## Task brief
Write out only the final part of the records below. It begins with the line that contains "Task: Open Performance" and ends with the last line.

[Excerpts from a dataset]

________________________

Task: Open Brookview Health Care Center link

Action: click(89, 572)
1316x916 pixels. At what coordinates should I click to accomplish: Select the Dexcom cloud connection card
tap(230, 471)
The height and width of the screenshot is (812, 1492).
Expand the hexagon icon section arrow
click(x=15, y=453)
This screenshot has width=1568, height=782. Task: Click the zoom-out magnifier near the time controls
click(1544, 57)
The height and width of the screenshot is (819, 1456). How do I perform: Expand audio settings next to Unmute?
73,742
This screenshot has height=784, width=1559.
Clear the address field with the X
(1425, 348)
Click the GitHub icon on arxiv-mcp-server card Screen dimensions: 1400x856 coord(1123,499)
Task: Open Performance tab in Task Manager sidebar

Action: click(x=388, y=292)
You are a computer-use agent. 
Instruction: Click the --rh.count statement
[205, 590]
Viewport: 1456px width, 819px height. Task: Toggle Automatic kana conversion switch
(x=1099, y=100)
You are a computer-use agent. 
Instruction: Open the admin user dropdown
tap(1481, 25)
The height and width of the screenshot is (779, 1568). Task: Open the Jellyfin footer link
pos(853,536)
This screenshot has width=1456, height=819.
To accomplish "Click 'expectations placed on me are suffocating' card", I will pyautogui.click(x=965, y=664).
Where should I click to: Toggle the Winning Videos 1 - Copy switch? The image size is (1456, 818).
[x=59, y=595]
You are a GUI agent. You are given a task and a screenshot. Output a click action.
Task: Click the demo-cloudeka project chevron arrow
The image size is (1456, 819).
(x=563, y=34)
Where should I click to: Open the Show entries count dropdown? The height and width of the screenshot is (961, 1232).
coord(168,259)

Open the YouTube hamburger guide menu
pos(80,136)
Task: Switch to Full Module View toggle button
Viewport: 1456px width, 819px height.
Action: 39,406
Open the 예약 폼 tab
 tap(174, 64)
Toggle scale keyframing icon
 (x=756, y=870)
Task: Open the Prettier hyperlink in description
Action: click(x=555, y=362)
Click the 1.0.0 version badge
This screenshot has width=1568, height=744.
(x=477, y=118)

________________________

## Problem solution
Task: Open Performance tab in Task Manager sidebar

Action: click(x=388, y=292)
You are a computer-use agent. 
Instruction: Click the --rh.count statement
[205, 590]
Viewport: 1456px width, 819px height. Task: Toggle Automatic kana conversion switch
(x=1099, y=100)
You are a computer-use agent. 
Instruction: Open the admin user dropdown
tap(1481, 25)
The height and width of the screenshot is (779, 1568). Task: Open the Jellyfin footer link
pos(853,536)
This screenshot has width=1456, height=819.
To accomplish "Click 'expectations placed on me are suffocating' card", I will pyautogui.click(x=965, y=664).
Where should I click to: Toggle the Winning Videos 1 - Copy switch? The image size is (1456, 818).
[x=59, y=595]
You are a GUI agent. You are given a task and a screenshot. Output a click action.
Task: Click the demo-cloudeka project chevron arrow
The image size is (1456, 819).
(x=563, y=34)
Where should I click to: Open the Show entries count dropdown? The height and width of the screenshot is (961, 1232).
coord(168,259)

Open the YouTube hamburger guide menu
pos(80,136)
Task: Switch to Full Module View toggle button
Viewport: 1456px width, 819px height.
Action: 39,406
Open the 예약 폼 tab
 tap(174, 64)
Toggle scale keyframing icon
 (x=756, y=870)
Task: Open the Prettier hyperlink in description
Action: click(x=555, y=362)
Click the 1.0.0 version badge
This screenshot has width=1568, height=744.
(x=477, y=118)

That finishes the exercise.